Reproduce verbatim the lines of the records running from the line containing "You are a computer-use agent. 1270x952" through the line containing "tap(748, 132)", with both of those lines included.
++++++++++++++++++++
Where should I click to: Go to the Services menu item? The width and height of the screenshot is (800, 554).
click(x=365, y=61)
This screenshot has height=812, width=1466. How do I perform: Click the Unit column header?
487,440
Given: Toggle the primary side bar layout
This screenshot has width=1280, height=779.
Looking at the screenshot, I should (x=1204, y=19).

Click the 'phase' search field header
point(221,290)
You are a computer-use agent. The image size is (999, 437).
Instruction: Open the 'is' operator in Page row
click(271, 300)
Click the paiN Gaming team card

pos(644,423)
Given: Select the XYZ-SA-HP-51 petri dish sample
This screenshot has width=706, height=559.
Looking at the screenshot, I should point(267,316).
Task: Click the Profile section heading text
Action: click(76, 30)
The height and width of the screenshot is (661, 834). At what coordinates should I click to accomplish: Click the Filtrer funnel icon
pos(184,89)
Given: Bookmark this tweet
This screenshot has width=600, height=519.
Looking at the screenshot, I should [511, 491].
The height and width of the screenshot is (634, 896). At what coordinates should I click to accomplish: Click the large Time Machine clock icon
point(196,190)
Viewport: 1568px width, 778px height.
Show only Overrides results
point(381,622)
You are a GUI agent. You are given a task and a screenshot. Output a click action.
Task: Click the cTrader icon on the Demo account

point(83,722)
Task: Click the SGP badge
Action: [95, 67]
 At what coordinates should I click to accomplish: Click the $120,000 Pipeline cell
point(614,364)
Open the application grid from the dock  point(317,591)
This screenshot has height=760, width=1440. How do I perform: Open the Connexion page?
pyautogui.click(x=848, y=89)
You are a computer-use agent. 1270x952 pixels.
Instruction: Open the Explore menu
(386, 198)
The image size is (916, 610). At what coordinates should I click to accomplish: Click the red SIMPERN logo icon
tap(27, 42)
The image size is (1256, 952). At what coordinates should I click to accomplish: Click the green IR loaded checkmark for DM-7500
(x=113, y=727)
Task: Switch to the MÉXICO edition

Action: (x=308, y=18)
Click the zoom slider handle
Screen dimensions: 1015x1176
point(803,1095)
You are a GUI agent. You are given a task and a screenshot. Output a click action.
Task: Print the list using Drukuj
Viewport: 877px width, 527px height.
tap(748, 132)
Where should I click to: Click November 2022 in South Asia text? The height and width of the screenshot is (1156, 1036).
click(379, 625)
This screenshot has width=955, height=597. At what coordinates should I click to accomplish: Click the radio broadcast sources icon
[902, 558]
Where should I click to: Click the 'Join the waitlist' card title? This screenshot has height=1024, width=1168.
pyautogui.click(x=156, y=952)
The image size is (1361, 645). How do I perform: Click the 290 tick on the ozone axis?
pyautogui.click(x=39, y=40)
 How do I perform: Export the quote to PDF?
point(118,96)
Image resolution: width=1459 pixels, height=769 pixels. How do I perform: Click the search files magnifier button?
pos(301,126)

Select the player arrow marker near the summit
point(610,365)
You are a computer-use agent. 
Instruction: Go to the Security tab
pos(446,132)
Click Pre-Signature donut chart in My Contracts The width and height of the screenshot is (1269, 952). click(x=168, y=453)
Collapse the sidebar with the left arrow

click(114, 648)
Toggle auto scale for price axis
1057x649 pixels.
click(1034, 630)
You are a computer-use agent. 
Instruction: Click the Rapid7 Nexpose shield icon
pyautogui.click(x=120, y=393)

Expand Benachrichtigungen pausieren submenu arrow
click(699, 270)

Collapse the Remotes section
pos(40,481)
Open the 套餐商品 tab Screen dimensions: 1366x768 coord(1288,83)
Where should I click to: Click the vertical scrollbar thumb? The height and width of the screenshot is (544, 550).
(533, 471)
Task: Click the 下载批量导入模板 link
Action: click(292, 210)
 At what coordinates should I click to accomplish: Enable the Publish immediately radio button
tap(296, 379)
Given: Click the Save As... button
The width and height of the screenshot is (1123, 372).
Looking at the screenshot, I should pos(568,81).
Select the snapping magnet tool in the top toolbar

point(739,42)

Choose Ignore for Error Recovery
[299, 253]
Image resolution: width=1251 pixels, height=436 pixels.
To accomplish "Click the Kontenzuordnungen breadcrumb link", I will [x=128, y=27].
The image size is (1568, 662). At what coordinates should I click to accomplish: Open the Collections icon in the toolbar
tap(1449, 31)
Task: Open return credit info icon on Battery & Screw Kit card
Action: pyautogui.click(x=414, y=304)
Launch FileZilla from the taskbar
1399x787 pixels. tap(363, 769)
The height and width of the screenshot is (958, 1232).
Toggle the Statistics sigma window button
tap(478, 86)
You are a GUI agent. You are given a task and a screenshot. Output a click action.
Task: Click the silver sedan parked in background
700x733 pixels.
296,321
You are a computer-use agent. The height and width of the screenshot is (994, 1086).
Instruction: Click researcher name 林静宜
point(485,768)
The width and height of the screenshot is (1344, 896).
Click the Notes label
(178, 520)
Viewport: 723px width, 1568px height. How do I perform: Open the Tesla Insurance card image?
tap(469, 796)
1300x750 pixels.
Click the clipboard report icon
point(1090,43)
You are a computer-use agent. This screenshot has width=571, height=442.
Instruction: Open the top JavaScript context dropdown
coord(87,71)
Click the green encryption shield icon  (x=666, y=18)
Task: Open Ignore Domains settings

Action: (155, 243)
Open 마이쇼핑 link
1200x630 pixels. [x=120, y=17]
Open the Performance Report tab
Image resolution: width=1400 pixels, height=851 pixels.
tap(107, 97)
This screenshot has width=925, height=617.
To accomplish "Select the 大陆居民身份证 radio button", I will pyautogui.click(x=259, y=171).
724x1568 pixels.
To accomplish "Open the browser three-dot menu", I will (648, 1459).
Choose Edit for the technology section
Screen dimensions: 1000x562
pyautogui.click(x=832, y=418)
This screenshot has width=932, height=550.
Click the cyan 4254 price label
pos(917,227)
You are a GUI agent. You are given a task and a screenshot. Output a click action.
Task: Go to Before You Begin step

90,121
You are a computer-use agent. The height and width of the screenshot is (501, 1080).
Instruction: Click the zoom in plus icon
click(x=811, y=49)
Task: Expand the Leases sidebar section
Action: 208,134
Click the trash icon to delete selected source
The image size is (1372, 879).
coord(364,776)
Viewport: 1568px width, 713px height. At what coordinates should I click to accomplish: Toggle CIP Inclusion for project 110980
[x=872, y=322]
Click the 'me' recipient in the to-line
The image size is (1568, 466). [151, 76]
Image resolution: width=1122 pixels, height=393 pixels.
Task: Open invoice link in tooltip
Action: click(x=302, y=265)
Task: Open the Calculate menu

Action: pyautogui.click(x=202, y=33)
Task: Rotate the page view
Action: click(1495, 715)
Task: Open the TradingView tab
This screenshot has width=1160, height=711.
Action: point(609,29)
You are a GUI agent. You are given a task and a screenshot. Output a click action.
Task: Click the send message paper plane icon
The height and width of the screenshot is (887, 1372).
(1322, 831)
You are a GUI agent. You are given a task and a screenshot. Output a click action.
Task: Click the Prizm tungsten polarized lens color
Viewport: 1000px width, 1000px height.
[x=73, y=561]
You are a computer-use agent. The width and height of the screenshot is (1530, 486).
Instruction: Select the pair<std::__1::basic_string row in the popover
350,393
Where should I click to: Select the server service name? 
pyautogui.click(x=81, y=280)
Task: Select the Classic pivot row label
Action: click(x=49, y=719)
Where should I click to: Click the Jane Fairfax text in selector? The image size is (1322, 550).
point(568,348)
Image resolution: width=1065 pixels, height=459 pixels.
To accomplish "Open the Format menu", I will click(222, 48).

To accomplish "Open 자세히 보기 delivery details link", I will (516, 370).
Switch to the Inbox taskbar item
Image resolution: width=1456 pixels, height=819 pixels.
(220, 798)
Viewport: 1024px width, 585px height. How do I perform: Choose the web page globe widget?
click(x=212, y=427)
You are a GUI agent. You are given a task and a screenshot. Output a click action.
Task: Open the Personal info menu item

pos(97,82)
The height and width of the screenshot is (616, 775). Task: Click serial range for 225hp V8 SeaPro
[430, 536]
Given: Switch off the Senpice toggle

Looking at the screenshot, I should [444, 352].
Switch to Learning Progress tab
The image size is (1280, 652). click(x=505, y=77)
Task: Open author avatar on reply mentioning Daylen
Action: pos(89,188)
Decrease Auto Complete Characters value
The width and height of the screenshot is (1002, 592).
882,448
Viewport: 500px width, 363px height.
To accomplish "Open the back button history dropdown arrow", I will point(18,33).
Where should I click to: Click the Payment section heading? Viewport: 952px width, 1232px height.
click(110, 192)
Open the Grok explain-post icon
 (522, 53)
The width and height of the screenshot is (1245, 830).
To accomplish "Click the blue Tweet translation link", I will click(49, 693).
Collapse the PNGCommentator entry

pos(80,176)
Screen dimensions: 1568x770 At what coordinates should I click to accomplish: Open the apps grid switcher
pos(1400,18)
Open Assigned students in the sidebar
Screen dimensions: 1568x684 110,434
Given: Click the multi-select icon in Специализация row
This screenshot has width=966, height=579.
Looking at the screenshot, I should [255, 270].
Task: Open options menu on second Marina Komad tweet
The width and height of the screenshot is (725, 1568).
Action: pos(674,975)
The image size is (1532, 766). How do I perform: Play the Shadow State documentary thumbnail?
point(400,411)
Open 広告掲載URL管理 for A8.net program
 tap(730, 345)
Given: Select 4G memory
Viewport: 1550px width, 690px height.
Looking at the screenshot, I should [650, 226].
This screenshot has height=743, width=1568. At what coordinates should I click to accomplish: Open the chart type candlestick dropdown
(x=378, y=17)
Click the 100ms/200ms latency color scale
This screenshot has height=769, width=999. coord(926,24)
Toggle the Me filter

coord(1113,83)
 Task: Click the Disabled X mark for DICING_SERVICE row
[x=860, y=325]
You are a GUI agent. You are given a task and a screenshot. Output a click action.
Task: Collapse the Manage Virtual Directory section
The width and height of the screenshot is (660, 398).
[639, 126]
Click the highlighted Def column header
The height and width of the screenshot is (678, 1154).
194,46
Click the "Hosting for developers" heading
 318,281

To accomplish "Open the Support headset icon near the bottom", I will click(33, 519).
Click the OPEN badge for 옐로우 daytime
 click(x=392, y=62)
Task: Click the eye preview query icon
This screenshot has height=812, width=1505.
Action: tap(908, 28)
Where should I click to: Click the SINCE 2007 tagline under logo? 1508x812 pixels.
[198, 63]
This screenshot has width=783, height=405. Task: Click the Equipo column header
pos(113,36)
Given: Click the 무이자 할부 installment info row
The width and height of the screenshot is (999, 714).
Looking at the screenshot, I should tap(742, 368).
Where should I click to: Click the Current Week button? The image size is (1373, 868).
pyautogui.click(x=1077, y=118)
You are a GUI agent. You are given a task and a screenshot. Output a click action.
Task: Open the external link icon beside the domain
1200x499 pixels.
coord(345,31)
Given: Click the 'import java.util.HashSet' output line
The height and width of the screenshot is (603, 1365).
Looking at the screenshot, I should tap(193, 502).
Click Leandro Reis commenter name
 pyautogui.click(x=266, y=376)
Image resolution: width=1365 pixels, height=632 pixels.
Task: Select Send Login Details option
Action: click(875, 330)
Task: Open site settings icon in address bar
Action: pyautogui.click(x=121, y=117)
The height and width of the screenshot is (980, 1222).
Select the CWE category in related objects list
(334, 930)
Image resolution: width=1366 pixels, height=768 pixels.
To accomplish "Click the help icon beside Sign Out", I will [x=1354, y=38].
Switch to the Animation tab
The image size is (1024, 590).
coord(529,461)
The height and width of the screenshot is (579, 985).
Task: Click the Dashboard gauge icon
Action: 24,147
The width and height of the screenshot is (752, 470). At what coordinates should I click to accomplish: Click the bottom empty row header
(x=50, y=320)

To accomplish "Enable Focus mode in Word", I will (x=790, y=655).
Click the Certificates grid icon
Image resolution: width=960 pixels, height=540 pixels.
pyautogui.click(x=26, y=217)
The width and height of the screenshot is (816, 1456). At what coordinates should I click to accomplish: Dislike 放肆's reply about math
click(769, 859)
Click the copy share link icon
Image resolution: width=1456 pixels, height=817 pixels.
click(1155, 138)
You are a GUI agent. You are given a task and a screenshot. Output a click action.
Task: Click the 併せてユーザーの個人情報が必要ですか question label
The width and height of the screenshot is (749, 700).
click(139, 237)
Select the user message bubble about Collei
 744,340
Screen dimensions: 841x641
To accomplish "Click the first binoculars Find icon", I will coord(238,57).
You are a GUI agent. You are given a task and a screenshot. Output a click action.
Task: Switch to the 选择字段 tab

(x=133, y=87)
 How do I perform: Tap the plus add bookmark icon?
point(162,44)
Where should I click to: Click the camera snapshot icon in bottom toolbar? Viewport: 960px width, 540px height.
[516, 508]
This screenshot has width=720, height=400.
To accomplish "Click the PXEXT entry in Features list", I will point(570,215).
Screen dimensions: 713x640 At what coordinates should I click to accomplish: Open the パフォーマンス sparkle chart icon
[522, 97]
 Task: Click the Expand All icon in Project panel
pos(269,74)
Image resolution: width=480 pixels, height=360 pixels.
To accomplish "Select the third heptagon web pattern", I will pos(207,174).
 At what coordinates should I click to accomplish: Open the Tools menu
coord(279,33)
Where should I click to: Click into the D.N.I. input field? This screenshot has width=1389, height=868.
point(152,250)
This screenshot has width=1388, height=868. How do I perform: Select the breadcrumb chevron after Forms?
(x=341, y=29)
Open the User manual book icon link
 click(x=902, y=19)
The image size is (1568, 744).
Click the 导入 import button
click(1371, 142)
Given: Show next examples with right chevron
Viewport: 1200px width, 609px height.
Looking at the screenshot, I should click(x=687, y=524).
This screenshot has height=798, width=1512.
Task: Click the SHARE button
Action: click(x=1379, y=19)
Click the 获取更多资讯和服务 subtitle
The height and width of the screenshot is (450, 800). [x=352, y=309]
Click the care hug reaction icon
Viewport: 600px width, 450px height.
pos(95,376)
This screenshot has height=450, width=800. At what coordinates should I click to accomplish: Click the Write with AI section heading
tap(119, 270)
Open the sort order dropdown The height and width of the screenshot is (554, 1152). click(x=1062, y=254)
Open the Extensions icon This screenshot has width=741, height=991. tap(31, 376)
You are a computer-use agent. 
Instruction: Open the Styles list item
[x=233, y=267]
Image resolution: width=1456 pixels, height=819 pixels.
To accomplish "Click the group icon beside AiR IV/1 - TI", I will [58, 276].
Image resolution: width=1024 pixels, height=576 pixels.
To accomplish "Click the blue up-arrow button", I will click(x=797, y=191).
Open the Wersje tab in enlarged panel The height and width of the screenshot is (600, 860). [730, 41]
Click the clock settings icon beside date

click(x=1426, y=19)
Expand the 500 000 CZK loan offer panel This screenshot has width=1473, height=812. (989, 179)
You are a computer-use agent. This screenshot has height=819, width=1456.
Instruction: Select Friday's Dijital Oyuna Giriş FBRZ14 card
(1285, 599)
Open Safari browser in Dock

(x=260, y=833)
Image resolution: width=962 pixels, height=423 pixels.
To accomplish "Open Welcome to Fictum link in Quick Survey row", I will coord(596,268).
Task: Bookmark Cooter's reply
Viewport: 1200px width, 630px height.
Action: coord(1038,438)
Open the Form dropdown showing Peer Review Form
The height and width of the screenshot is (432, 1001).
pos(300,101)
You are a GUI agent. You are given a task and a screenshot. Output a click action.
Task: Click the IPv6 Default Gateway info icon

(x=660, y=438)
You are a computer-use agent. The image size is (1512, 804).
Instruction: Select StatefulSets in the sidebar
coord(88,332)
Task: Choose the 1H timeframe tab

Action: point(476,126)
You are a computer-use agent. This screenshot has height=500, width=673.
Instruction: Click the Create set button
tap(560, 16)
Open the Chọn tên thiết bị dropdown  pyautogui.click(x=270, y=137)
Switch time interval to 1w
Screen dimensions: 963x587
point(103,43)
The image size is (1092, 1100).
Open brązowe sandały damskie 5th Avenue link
++++++++++++++++++++
# OUTPUT BELOW
You are a computer-use agent. 1270x952 pixels.
Instruction: Open the Explore menu
(386, 198)
The image size is (916, 610). At what coordinates should I click to accomplish: Click the red SIMPERN logo icon
tap(27, 42)
The image size is (1256, 952). At what coordinates should I click to accomplish: Click the green IR loaded checkmark for DM-7500
(x=113, y=727)
Task: Switch to the MÉXICO edition

Action: (x=308, y=18)
Click the zoom slider handle
Screen dimensions: 1015x1176
point(803,1095)
You are a GUI agent. You are given a task and a screenshot. Output a click action.
Task: Print the list using Drukuj
Viewport: 877px width, 527px height.
tap(748, 132)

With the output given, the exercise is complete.